New Year’s resolutions: why every business should resolve to better protect its intellectual propertyPosted on
Research shows that trade marks are associated with innovation, growth and productivity, while patents are associated with knowledge creation and businesses making better use of that knowledge. Choosing to register trade marks and file patent applications is inextricably linked to a business’s wider strategy. By extension, it could (and should) be assumed that having an intellectual property (IP) strategy, however simple, is a vital ingredient for business success.
More importantly, businesses having an IP strategy are probably more likely to prosper for longer than those businesses that don’t.
The first step in most IP strategies will involve obtaining the best protection possible within budget constraints. Once protection is in place, the various unregistered and registered rights can be used in a great many ways to help preserve a competitive advantage.
If you do the following seven simple things to best protect your business’s IP, then you will be acquiring good habits which will breed success. Whatever the economic climate, your business will be better placed to achieve its commercial goals, having maximised opportunities while minimising risk, expenditure, wasted time and hassle.
1. Regularly review your IP portfolio to check that it is fit for purpose
An IP audit can help identify what IP a business has and any gaps in existing protection or opportunities for obtaining further rights. This should not be a one-off exercise. Regular reviews will ensure that opportunities are not missed and that the IP portfolio can support the current and future needs of a business. For instance, if an important new product is under development, then IP protection should be considered at an early stage, while the product is confidential and before any marketing activities have taken place, to ensure that no opportunities are compromised, particularly for filing patent applications. Equally, if an IP right is no longer useful, then there is little point in continuing to spend money pursuing an application or paying renewal fees to maintain it in force. In these circumstances, a business could choose to abandon the IP right or look to sell or license it to another party.
2. Ensure ownership of IP to maximise benefit to the business
IP rights are property rights, which confer the right to take action against infringers on their owners. Also, applicants for patents, registered trade marks and designs must be entitled to make the application, i.e. they should have derived this right from the original inventor or designer. In addition, ownership of IP can materially affect the value of a business.
Therefore, businesses should ensure that any IP generated in the course of a project is transferred to them. In some cases, this may happen automatically and sometimes it will not. For instance, when a business commissions another person or organisation to create a copyright work, the first legal owner of copyright is the person or organisation that created the work and not the business, unless otherwise agreed in writing. Accordingly, in order to be in the best IP position possible, businesses should ensure contracts of employment and agreements with consultants make clear that any IP generated is transferred to them.
Also, if registered IP rights are transferred from one business to another, e.g. as part of a merger or acquisition, then this transfer should be recorded swiftly on the relevant IP registers.
════════
Your goal. Repeat word for word the part of the intellectual property article starting at the words "New Year’s resolutions: why" and stopping after "for business success.". The entries that come next have nothing to do with the intellectual property article.

Information supplied.
════════
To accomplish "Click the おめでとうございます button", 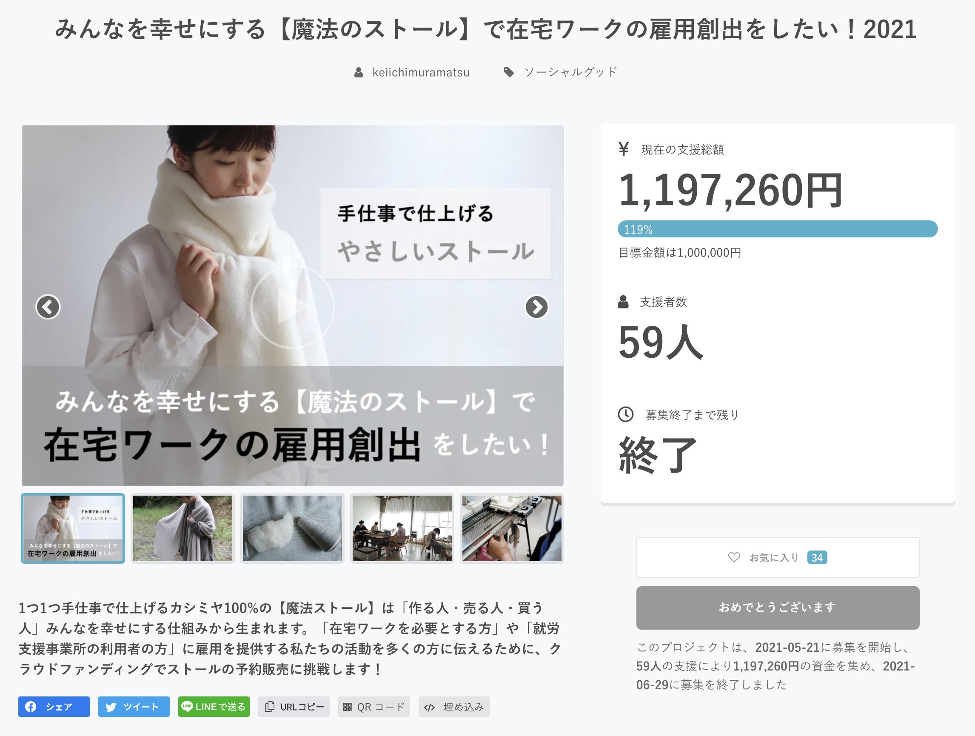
════════
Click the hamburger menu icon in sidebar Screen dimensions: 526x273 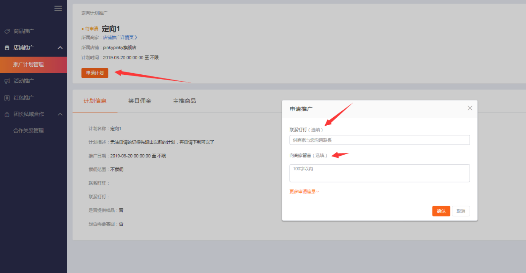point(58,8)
════════
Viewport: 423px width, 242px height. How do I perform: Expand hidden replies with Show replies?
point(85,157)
════════
Reply.
New Year’s resolutions: why every business should resolve to better protect its intellectual propertyPosted on
Research shows that trade marks are associated with innovation, growth and productivity, while patents are associated with knowledge creation and businesses making better use of that knowledge. Choosing to register trade marks and file patent applications is inextricably linked to a business’s wider strategy. By extension, it could (and should) be assumed that having an intellectual property (IP) strategy, however simple, is a vital ingredient for business success.